Une spirale de la pauvreté
source de fragmentation spatiale
Ces quinze dernières années, la ville fut le théâtre d’affrontements intercommunautaires réguliers par bandes interposées, manipulées par la classe politique locale et des services de renseignement. Au total, plusieurs centaines de Tripolitains sont morts victimes de ces violences, nourries par une pauvreté rampante. Selon un récent rapport de la Commission économique et sociale pour l’Asie occidentale de l’ONU, avec plus de 70 % d’habitants pauvres, Tripoli est désormais une des agglomérations les plus pauvres du Bassin méditerranéen. En 2011, 8 % seulement de la population ne connaissaient aucune précarité. Plus encore, avec le début de la guerre en Syrie, quelque 100 000 Syriens ont rejoint l’aire urbaine, dont une majorité de réfugiés vivant dans le besoin. Depuis, les quartiers de Tebbaneh et de Soueyka concentrent plus de 90 % d’habitants vivant sous le seuil de pauvreté, ceux de la médina de Tripoli et du quartier d’Abi Samra 80 %, ceux des quartiers hauts de Kobbeh et de Jabal Mohsen 66 %, tandis que la partie côtière d’Al-Mina héberge 63 % de populations pauvres (ESCWA, 2014).
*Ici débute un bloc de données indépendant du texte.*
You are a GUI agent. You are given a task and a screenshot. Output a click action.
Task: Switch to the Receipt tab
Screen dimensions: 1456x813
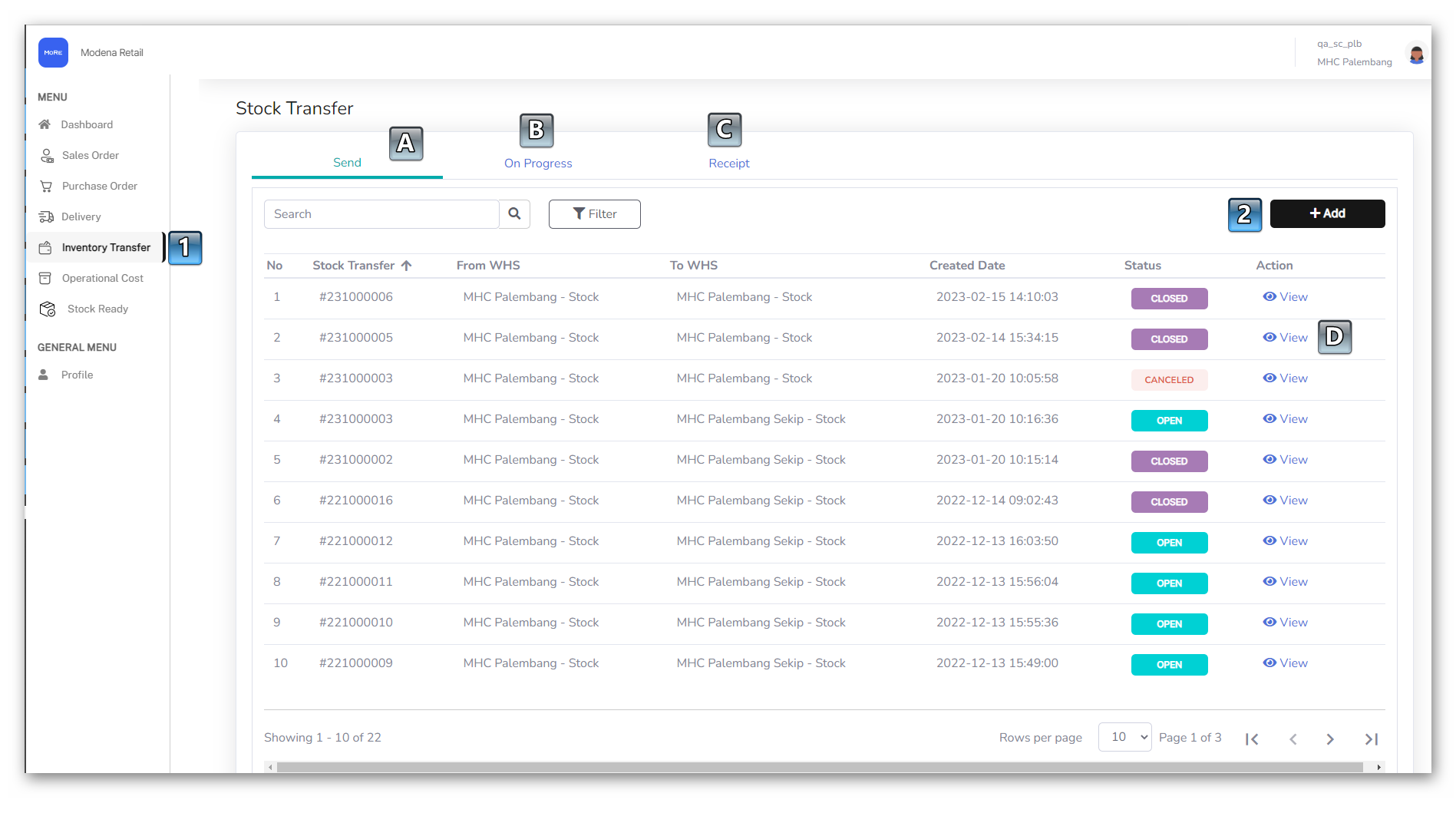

Même les anciens quartiers centraux du Tell et de Zahrieh accueillent une majorité d’habitants démunis. Du côté des populations réfugiées, syriennes notamment, la pauvreté semble avoir un peu reculé récemment, en partie sous l’effet de l’aide humanitaire. Néanmoins, ce léger reflux statistique est corrélé à une augmentation de l’endettement des ménages. Désormais, seul l’espace urbanisé entre les deux municipalités de Tripoli et d’Al-Mina, gagné progressivement sur les vergers et qui abrite « les beaux quartiers » commerçants et résidentiels, n’est pas majoritairement habité par des populations en souffrance.